§ WHAT YOU HAVE TO DO
The lines to be extracted run from the start of the listing through the line containing "The width and height of the screenshot is (421, 596)."; copy them exactly and nothing else.

::::

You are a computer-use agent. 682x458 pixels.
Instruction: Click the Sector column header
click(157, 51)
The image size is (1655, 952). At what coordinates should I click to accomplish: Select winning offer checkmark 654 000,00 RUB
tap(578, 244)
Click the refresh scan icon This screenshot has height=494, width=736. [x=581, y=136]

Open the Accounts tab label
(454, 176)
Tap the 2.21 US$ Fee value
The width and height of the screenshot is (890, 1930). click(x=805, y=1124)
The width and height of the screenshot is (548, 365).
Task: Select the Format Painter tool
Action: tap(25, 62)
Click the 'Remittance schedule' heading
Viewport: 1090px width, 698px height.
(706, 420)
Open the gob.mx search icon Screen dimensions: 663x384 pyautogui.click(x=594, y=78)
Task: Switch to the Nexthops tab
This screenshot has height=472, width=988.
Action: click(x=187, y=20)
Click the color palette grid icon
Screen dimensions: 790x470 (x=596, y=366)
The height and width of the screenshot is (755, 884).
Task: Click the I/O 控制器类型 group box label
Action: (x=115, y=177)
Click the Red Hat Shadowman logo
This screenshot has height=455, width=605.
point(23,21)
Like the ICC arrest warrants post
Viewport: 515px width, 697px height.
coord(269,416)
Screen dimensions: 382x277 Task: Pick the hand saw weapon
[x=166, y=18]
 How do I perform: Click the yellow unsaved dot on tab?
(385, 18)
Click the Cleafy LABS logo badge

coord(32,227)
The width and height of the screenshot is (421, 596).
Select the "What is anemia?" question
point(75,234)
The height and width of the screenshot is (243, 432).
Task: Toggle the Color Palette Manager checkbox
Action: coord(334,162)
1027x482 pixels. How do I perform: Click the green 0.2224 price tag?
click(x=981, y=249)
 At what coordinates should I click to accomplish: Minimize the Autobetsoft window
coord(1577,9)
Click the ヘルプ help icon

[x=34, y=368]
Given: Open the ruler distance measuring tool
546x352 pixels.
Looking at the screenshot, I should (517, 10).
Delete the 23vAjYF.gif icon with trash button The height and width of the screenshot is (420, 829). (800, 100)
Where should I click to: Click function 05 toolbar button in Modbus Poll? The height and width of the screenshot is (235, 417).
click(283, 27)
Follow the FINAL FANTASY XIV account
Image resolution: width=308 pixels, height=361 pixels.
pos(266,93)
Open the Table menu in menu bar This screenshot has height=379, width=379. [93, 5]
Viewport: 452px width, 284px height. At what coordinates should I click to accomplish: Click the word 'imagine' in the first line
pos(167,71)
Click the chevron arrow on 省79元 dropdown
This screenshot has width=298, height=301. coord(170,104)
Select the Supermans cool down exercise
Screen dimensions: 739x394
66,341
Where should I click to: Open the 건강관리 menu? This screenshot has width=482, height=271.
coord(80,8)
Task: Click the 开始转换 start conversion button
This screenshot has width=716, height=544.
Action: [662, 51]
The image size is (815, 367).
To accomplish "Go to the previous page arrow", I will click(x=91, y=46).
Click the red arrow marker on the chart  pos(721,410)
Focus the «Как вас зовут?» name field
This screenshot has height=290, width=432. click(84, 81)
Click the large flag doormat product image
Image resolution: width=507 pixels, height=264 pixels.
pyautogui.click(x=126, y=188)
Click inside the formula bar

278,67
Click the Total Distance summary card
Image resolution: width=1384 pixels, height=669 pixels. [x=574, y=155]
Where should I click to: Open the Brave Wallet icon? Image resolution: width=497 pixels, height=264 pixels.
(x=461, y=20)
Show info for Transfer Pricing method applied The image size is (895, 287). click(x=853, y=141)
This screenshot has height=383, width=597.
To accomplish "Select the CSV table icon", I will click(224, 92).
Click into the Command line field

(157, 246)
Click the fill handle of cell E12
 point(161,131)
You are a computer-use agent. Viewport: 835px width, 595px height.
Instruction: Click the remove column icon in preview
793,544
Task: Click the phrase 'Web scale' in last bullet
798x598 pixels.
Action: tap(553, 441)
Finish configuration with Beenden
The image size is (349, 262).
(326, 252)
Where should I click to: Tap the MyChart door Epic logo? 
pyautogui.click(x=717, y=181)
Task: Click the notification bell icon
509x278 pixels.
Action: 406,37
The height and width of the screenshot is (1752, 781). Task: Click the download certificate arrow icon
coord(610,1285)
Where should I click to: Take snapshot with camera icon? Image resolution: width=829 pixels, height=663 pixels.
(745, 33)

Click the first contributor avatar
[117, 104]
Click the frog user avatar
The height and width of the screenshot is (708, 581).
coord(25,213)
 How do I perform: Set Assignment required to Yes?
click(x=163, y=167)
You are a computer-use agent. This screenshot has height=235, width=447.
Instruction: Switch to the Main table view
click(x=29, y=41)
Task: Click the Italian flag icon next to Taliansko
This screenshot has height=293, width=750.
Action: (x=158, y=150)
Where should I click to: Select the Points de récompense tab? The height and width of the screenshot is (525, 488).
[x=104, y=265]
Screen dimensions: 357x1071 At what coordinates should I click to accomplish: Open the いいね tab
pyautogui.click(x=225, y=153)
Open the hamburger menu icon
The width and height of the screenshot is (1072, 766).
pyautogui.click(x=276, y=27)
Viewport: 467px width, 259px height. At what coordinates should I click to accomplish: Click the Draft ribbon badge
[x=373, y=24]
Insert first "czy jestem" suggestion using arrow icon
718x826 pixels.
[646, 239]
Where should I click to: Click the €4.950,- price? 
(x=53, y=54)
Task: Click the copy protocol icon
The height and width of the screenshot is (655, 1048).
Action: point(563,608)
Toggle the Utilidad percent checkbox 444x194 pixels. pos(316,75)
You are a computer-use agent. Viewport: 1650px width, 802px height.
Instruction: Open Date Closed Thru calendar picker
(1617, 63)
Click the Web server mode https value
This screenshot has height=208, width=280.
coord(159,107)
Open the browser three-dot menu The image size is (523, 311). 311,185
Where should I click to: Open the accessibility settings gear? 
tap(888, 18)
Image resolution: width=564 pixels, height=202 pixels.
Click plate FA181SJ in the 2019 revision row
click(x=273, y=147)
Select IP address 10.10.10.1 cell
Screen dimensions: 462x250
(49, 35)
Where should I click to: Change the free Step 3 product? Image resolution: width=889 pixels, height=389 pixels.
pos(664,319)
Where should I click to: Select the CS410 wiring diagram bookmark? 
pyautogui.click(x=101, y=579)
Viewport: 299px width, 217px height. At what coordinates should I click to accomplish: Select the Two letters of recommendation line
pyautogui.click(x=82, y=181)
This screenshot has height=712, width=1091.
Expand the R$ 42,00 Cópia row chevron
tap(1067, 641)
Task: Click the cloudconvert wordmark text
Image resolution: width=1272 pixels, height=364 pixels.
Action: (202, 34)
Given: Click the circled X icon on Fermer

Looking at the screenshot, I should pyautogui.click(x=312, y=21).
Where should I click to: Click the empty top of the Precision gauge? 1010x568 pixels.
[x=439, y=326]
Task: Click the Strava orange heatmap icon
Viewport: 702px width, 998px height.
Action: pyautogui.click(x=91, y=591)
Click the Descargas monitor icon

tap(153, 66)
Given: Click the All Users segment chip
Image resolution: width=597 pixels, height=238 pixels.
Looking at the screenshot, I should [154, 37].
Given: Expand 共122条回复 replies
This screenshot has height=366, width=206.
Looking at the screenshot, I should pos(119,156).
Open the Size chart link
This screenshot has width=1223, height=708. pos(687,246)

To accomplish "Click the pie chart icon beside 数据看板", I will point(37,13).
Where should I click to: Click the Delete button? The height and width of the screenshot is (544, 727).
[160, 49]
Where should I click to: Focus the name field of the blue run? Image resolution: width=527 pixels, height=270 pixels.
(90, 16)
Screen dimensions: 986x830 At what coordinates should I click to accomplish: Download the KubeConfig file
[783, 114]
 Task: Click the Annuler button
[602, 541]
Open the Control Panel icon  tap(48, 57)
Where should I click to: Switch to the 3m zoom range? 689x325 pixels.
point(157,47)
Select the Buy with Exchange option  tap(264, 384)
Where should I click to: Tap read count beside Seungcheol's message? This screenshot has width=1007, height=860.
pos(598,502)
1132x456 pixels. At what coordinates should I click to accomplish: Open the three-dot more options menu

::::

§ SOLUTION FOR THIS TASK
You are a computer-use agent. 682x458 pixels.
Instruction: Click the Sector column header
click(157, 51)
The image size is (1655, 952). At what coordinates should I click to accomplish: Select winning offer checkmark 654 000,00 RUB
tap(578, 244)
Click the refresh scan icon This screenshot has height=494, width=736. [x=581, y=136]

Open the Accounts tab label
(454, 176)
Tap the 2.21 US$ Fee value
The width and height of the screenshot is (890, 1930). click(x=805, y=1124)
The width and height of the screenshot is (548, 365).
Task: Select the Format Painter tool
Action: tap(25, 62)
Click the 'Remittance schedule' heading
Viewport: 1090px width, 698px height.
(706, 420)
Open the gob.mx search icon Screen dimensions: 663x384 pyautogui.click(x=594, y=78)
Task: Switch to the Nexthops tab
This screenshot has height=472, width=988.
Action: click(x=187, y=20)
Click the color palette grid icon
Screen dimensions: 790x470 (x=596, y=366)
The height and width of the screenshot is (755, 884).
Task: Click the I/O 控制器类型 group box label
Action: (x=115, y=177)
Click the Red Hat Shadowman logo
This screenshot has height=455, width=605.
point(23,21)
Like the ICC arrest warrants post
Viewport: 515px width, 697px height.
coord(269,416)
Screen dimensions: 382x277 Task: Pick the hand saw weapon
[x=166, y=18]
 How do I perform: Click the yellow unsaved dot on tab?
(385, 18)
Click the Cleafy LABS logo badge

coord(32,227)
The width and height of the screenshot is (421, 596).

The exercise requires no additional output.